Linear Discriminant analysis (LDA) is an attractive means of comparing BEC variants in a reduced climate space because it emphasizes the climate variables that differentiate BEC variants. However, it is essential to note that LDA is a global classifier: the models (linear discriminating functions) maximize the ratio of total between-group to within-group variance across all groups. This “one size fits all” approach is appropriate where the processes (variables) generating the differences between groups are reasonably consistent across all groups. However, poor model fit in a reduced climate space is expected if the discriminating processes differ in various regions of the data space. This is certainly the case with the BEC climate classification.

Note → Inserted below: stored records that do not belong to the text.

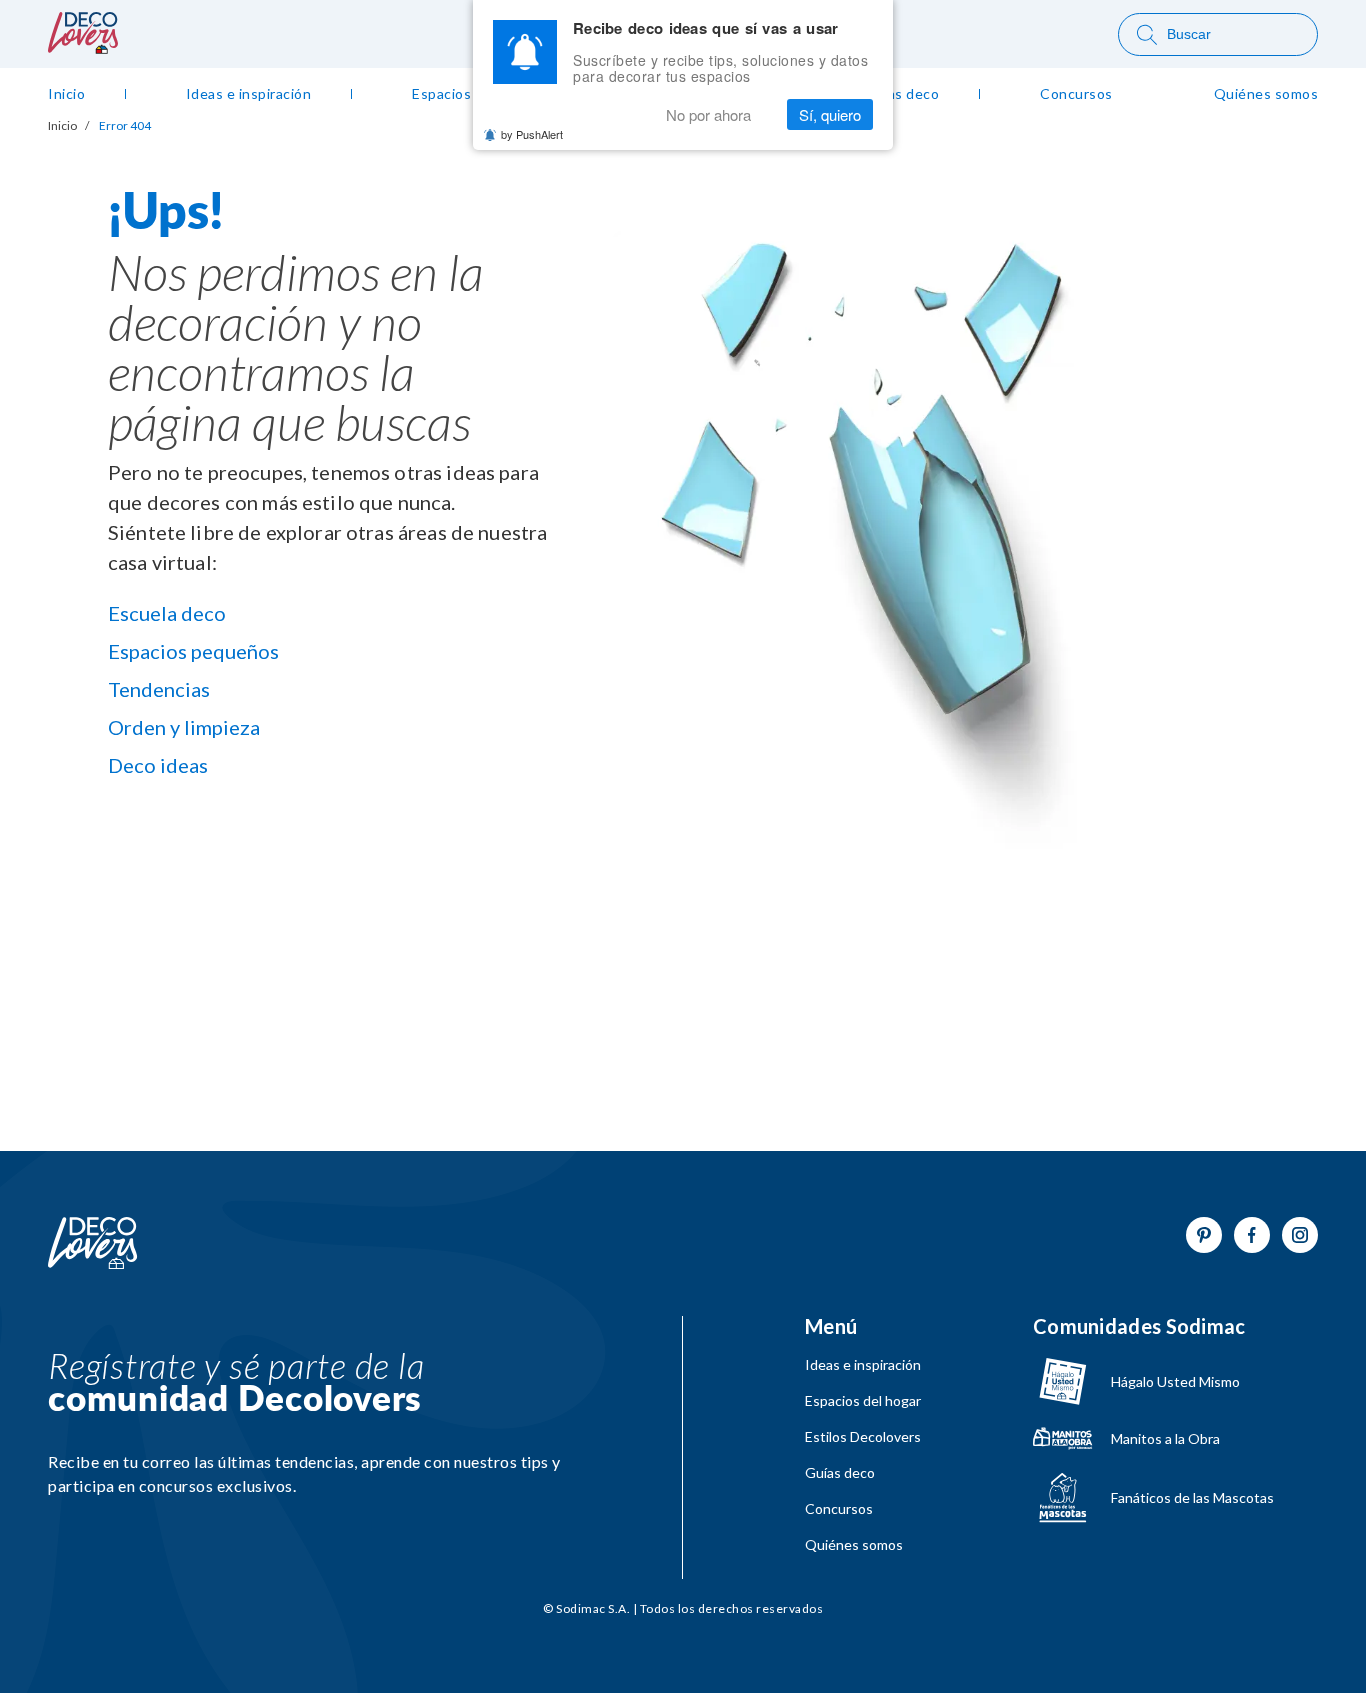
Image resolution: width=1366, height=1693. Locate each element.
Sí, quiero (830, 114)
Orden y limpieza (184, 727)
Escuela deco (167, 613)
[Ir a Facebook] (1252, 1235)
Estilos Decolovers (863, 1437)
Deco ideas (158, 765)
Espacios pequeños (193, 651)
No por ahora (708, 114)
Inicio (62, 126)
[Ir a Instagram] (1300, 1235)
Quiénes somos (854, 1545)
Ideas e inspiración (863, 1365)
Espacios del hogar (863, 1401)
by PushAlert (532, 134)
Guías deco (840, 1473)
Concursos (839, 1509)
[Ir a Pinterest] (1204, 1235)
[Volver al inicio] (93, 1244)
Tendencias (159, 689)
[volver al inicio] (83, 47)
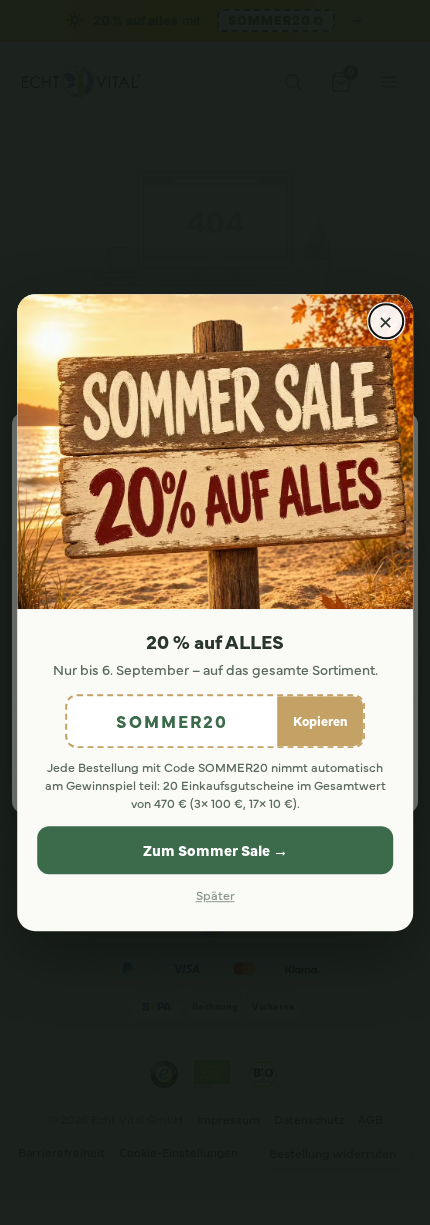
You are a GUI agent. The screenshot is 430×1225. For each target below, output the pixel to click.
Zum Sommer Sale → (215, 849)
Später (215, 895)
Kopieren (320, 720)
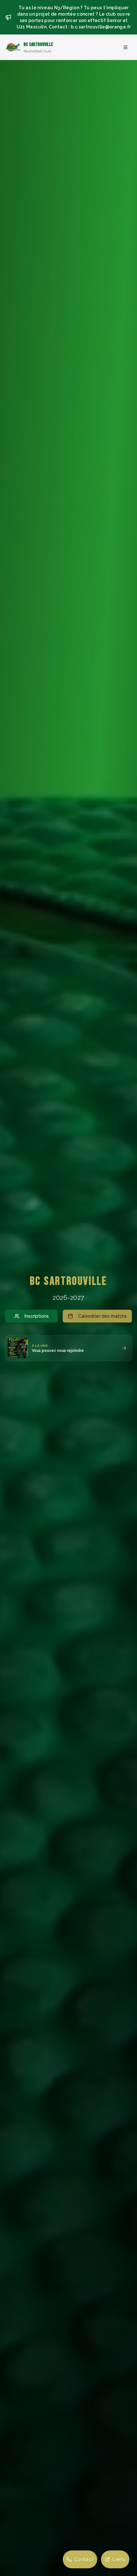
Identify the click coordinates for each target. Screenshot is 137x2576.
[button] (68, 1348)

The beauty of the BEC climate classification is that rather than defining climates in terms of predefined quantitative climate variables, it infers climate differences based on differences in vegetation communities. The climate variables creating these vegetation differences are expected to be different for each pair of adjacent BEC variants. In some cases, snow depth may be the crucial variable, in others it may be growing season frost, drought, and so on. LDA on the entire province cannot be expected to capture the important differences between BEC variants. It is likely that any LDA solution at the provincial or even regional level will be overly reductive. There appears to be a tension between the need to represent local differences accurately and the need to understand the system as a whole. It would be desirable to have a methodology that was able to integrate a localized analysis of the differences between adjacent pairs of BEC variants with a provincial scale analysis.
Czogiel et al. (2007) provide a very nice summary of the issue:
Since the estimation is carried out without taking into account the nature of the problem at hand, i.e. the classification of a specific trial point, LDA can be considered a global classifier. Hand and Vinciotti (2003) argue that an approach like this can lead to poor results if the chosen model does not exactly reflect the underlying data generating process because then, a good fit in some parts of the data space may worsen the fit in other regions. Since in classification problems accuracy is often not equally important throughout the entire data space, they suggest to improve the fit in regions where a good fit is crucial for obtaining satisfactory results – even if the fit elsewhere is degraded. For the dichotomous logistic discrimination, two approaches have been proposed to accomplish this. Hand and Vinciotti (2003) introduce a logistic discrimination model in which data points in the vicinity of the ideal decision surface are weighted more heavily than those which are far away. Another strategy is presented by Tutz and Binder (2005) who suggest to assign locally adaptive weights to each observation of the training set. By choosing the weights as decreasing in the (Euclidian) distance to the observation to be classified and maximizing the corresponding weighted (log-)likelihood, a localized version of the logistic discrimination model can be obtained. The classifier is therefore adapted to the nature of each individual trial point which turns the global technique of logistic discrimination into an observation specific approach.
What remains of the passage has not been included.